# Herro Bwistow....



## greenthumb77 (May 6, 2008)

I think we needs a new thread as nothin seems to be happnin at mo, give us summut to chat about peepz, I am bored shitless at work today....


----------



## mattysthebest (May 6, 2008)

what are you up to this weekend mate any thing interesrting or not


----------



## greenthumb77 (May 6, 2008)

Not a great deal my friend except for getting high as per usual, and you?


----------



## mattysthebest (May 6, 2008)

preety much the same thing mate


----------



## greenthumb77 (May 6, 2008)

So dude, what exactly are you the best at?


----------



## mattysthebest (May 6, 2008)

everything mate


----------



## greenthumb77 (May 6, 2008)

So, why are you sat next to me in this shitty place doing the same shitty work as myself?


----------



## mattysthebest (May 6, 2008)

alright good one got me there mate


----------



## gentlegreen (May 6, 2008)

I was going to say Bristol's a small place .... Bombscare and Fizzer live in the same house and post messages to each other ....


----------



## greenthumb77 (May 6, 2008)

Where are you sat dude?


----------



## electrogirl (May 6, 2008)

hello there. i am here. in bristol. that is all.


----------



## gentlegreen (May 6, 2008)

I'm probably on the next floor ...


----------



## greenthumb77 (May 6, 2008)

Hello Electrogirl, now that is a kool name, where to in Brizzle are thee my lurve?


----------



## electrogirl (May 7, 2008)

greenthumb77 said:


> Hello Electrogirl, now that is a kool name, where to in Brizzle are thee my lurve?



well at the moment i am at work and i can see lovely temple meads from my window.

otherwise i frequent southville aka lower clifton

and thou?


----------



## greenthumb77 (May 7, 2008)

Mornin Electogirl, well, I have a view of the Axa building over in Filton as I work opposite UWE. But, I can be found hanging with the kids in da club or even taking a nice long stroll with my pet pig over in Warmley on an evening


----------



## mattysthebest (May 7, 2008)

what is your pet pigs name greenthumb77?


----------



## strung out (May 7, 2008)

i'm in henbury atm on my day off... but i work in clifton normally!


----------



## greenthumb77 (May 7, 2008)

No dude, my pets name is Pigz, and she is a staffie in a pigs body...

Hi Strung out, hows it going over in henbury?


----------



## strung out (May 7, 2008)

quite sunny atm, i might venture out and get me hair cut in town later, go for a few drinks, enjoy the weather an' all that. drink through the weekend comedown maybe...


----------



## greenthumb77 (May 7, 2008)

So dude, why are you not working today, like the rest of us robots...


----------



## strung out (May 7, 2008)

i work alternate 4 day weeks and 6 day weeks. this is my 4 day week (with an extra day off for bank holiday!)


----------



## greenthumb77 (May 7, 2008)

You lucky bugger got any jobs going at your place then, lol...


----------



## strung out (May 7, 2008)

welli leave on thursday of next week so you can have my job! shit wages though


----------



## greenthumb77 (May 7, 2008)

What is it that you do?


----------



## strung out (May 7, 2008)

sell furniture to rich cunts for £5.80 an hour


----------



## greenthumb77 (May 7, 2008)

I cant stand rich cunts.
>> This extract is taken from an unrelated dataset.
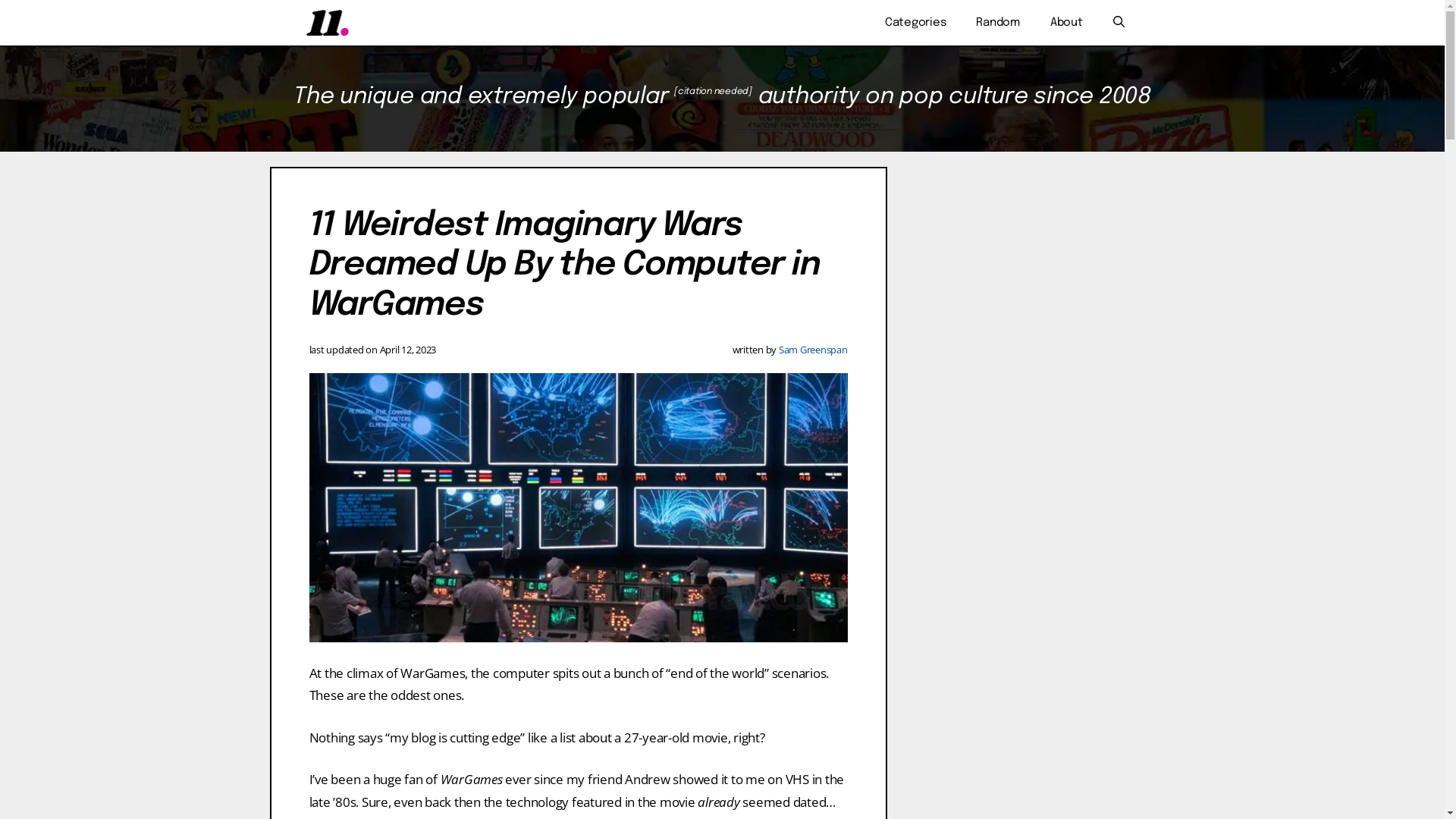 This screenshot has width=1456, height=819. I want to click on 'Random', so click(997, 23).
I now understand why you are leaving. I work in a shitty contact centre for 7 squid an hour if you fancy it?


----------



## strung out (May 7, 2008)

its ok, i just got a new job in an organic food shop for £8 an hour starting next week!


----------



## greenthumb77 (May 7, 2008)

Fair play, I wish you well, but you do realise that the rich cunts you are trying to escape from usually purchase these products, lol


----------



## electrogirl (May 7, 2008)

strung_out said:


> its ok, i just got a new job in an organic food shop for £8 an hour starting next week!



wowsas. that's alot! is it fresh and wild?


----------



## greenthumb77 (May 7, 2008)

Fresh and wild, thats me that is


----------



## electrogirl (May 7, 2008)

fresh and wild is great cos you can go in and eat all the free testers and then leave.
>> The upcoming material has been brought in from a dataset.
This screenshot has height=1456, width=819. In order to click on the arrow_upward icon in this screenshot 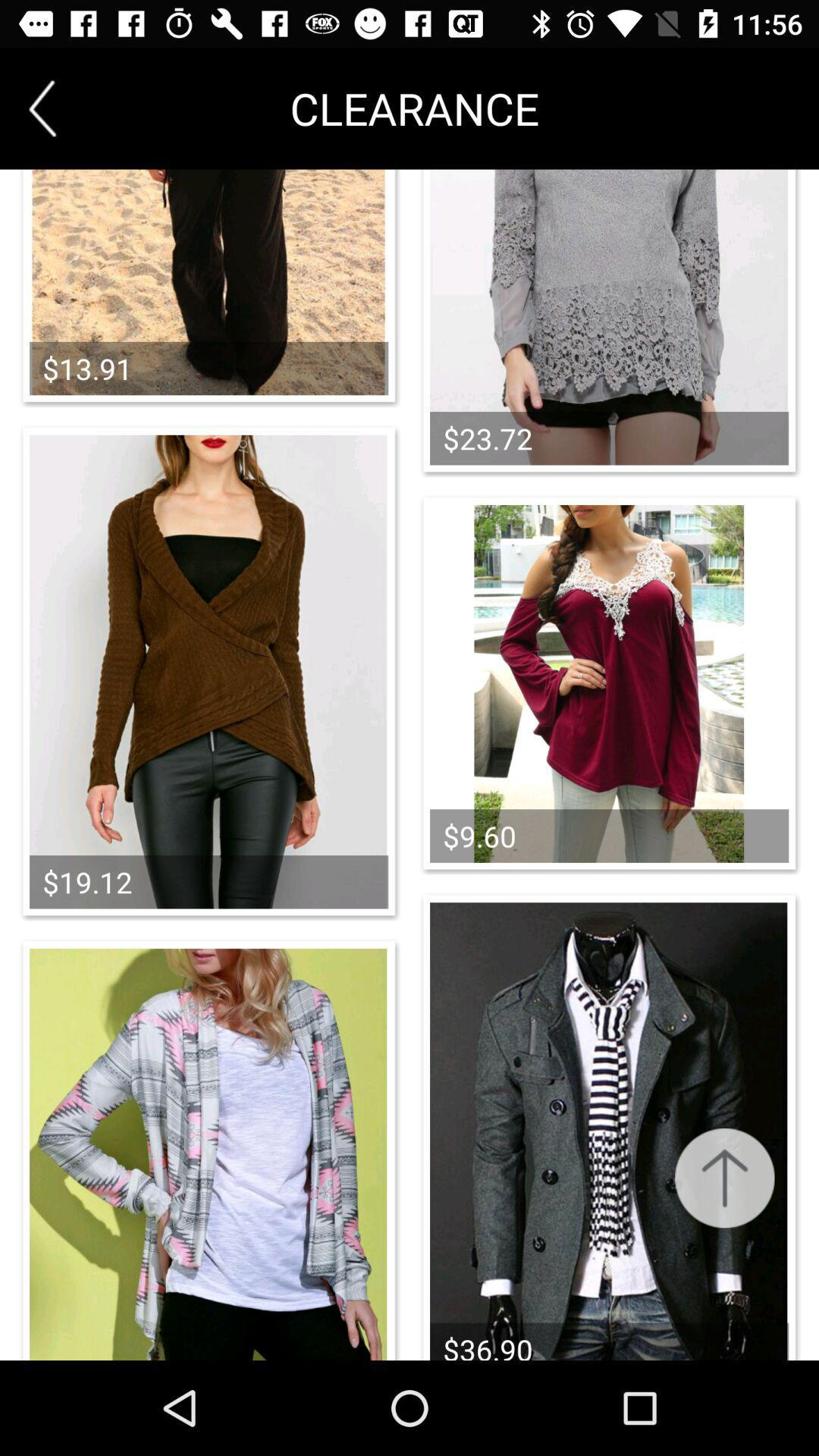, I will do `click(723, 1177)`.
yeah! me 1, capitalism nil! yeah!


----------



## greenthumb77 (May 7, 2008)

Directions please


----------



## strung out (May 7, 2008)

haha, yeah, i'll still be serving the rich cunts but at least i'll be getting £8 an hour for it! and yup, it's fresh n wild


----------



## electrogirl (May 7, 2008)

strung_out said:


> haha, yeah, i'll still be serving the rich cunts but at least i'll be getting £8 an hour for it! and yup, it's fresh n wild



oh man. the triangle is just a haven for good lunches. rocotillos, gustos, fresh adn wild, and the best of them all,

MAGIC ROLL. now i want a magic roll.


----------



## greenthumb77 (May 7, 2008)

Whats in a magic roll?


----------



## electrogirl (May 7, 2008)

greenthumb77 said:


> Whats in a magic roll?



magic rolls are amazing. you can have whatever you want and they are in flatbread which is then toasted.

the other day i had marinated chicken, with houmus, sweet chilli sauce, salad, cheese and roasted vegetables.

oh god. i'm hungry now.


there's one on the triangle and redcliffe street.


----------



## greenthumb77 (May 7, 2008)

Ah man, I am also hungry now, not on luch till 1.45 though.

Are you rich?


----------



## electrogirl (May 7, 2008)

greenthumb77 said:


> Ah man, I am also hungry now, not on luch till 1.45 though.
> 
> Are you rich?



well my wallet is too small for these fifties.


----------



## greenthumb77 (May 7, 2008)

what the 50 pence pieces?


----------



## electrogirl (May 7, 2008)

greenthumb77 said:


> what the 50 pence pieces?



you found me out


----------



## greenthumb77 (May 7, 2008)

LOL< Great minds eh.


----------